== DATA TO PROCESS

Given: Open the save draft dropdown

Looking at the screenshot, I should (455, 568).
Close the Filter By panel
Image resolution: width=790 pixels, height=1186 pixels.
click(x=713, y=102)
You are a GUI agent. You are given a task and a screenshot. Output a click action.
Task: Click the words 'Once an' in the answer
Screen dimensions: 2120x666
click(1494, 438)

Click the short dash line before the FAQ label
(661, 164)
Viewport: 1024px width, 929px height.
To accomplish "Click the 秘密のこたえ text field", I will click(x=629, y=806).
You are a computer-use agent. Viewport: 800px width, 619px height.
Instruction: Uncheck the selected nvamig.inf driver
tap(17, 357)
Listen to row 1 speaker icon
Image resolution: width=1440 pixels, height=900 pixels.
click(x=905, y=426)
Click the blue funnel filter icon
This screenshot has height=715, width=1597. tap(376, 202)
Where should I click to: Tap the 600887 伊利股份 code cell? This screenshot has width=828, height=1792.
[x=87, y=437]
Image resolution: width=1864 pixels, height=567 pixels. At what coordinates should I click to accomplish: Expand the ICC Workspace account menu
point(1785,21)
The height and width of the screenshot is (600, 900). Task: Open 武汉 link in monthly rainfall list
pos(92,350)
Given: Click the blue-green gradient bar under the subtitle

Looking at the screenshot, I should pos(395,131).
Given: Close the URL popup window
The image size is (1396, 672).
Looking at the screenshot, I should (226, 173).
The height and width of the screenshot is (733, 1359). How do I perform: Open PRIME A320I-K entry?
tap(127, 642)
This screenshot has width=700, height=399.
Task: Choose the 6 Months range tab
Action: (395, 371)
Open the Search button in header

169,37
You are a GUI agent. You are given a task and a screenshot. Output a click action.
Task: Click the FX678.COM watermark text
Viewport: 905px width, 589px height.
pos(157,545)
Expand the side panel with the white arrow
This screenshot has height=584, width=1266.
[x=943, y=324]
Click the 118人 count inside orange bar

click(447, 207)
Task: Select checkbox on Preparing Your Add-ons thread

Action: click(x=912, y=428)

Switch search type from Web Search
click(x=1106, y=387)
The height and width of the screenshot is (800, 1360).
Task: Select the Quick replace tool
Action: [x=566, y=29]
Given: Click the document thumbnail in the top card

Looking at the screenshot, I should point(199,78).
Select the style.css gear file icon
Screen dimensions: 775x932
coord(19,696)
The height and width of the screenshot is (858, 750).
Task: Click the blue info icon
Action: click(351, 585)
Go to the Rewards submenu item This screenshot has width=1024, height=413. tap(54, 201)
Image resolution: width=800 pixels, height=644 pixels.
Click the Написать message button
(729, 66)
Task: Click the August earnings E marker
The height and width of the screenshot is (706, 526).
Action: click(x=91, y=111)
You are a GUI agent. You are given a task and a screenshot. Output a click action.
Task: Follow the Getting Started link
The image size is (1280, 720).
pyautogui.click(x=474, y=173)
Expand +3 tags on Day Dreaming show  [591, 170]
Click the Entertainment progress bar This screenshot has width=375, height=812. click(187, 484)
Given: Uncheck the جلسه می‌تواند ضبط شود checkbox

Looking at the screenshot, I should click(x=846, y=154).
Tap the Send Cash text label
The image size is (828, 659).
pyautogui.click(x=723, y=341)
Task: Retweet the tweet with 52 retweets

====

PROBLEM TO SOLVE
Tell how many lines of the data above hold the string "text". The number alone is the answer.

TASK ANSWER
3